Em novembro, Santiago é quente e agradável de dia e fria à noite. O clima é meio seco, o que faz um bem danado pros cabelos e pra pele, desde que você também use hidratante. Senti mais sede do que o normal e era uma boa desculpa pra provar os sorvetes deliciosos de lá. Como não estou podendo comer frutos do mar, perdi uma grande parte da gastronomia, mas passei bem com as carnes e legumes. É uma cidade em que a comida não é das mais baratas, mas pra quem vive no Rio, tudo é possível e as porções são generosas. Ah! E as empanadas são sensacionais. Bem como as lojas de departamento. Precisava de roupas para o deserto e foi o que me salvou.

★ ★ ★ ★ ★

O QUE FAZER
- A) Liste todos os alimentos mencionados no trecho sobre Santiago.
- B) Prossiga com o trecho sobre Santiago a partir da última frase apresentada.

REGISTROS FORNECIDOS
★ ★ ★ ★ ★

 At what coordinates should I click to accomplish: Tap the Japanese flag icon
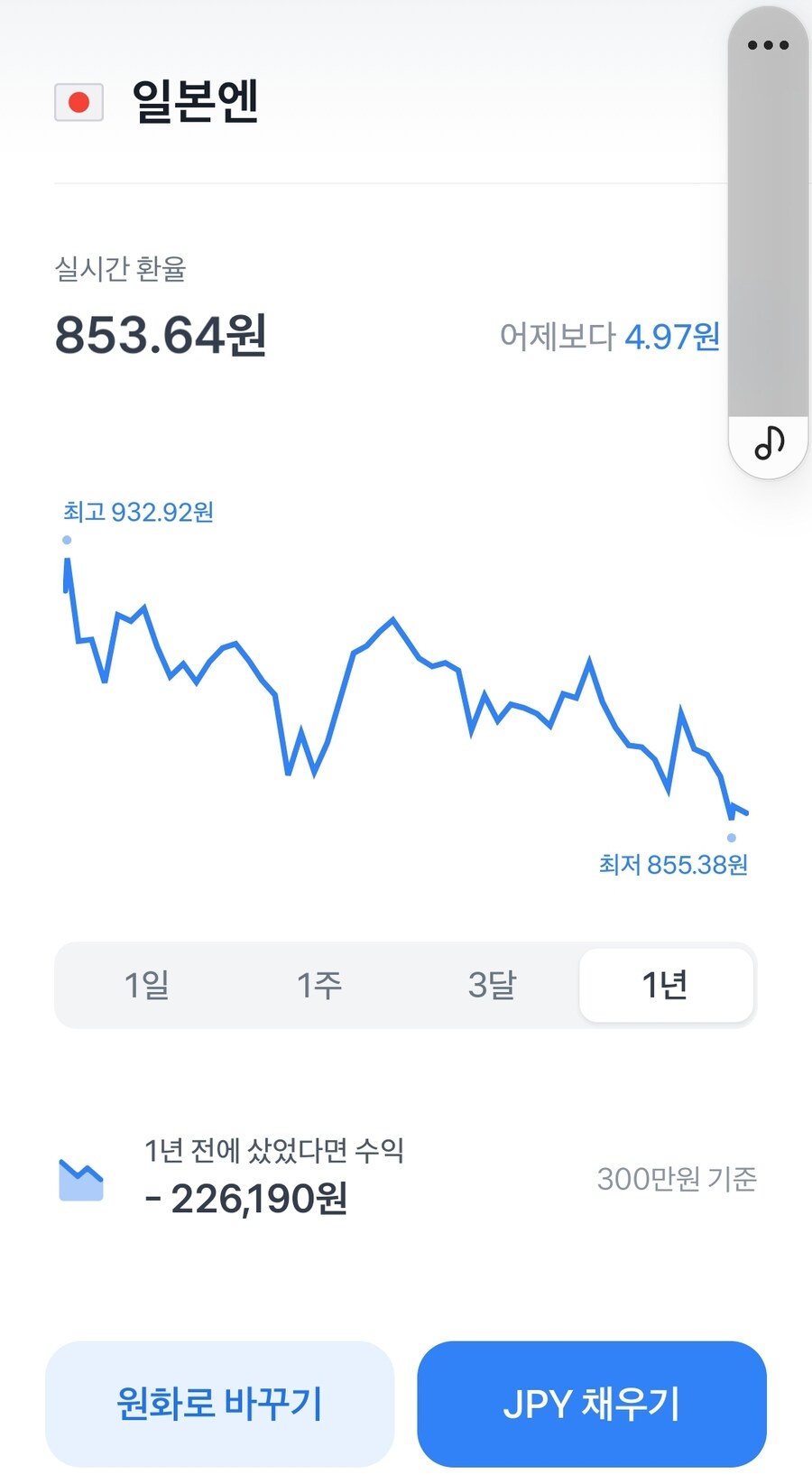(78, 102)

★ ★ ★ ★ ★

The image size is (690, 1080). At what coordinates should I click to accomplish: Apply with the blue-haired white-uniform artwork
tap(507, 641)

★ ★ ★ ★ ★

RESULTADOS DO EXERCÍCIO
- A) sorvetes, frutos do mar, carnes, legumes, empanadas

- B)
Esse ano, trabalhando no É Tudo Verdade, acabei conhecendo um casal de chilenos. O marido era protagonista do documentário do filho e passei alguns momentos com eles. De novo, pessoas incríveis, educadas, calorosas e tranquilas. Deve ter algo diferente na água de lá. E pensando bem, tem muito mais pra falar, mas vou deixar os pensamentos se organizarem um pouco mais, junto com as lembranças das pessoas e mais histórias surgirão naturalmente. Santiago não tem fim e ainda nem falei do deserto ao norte ou da minha vontade de ir ao sul. As viagens nunca terminam, eu acho. São sempre uma sequência de portas sem fechaduras. É só sair empurrando.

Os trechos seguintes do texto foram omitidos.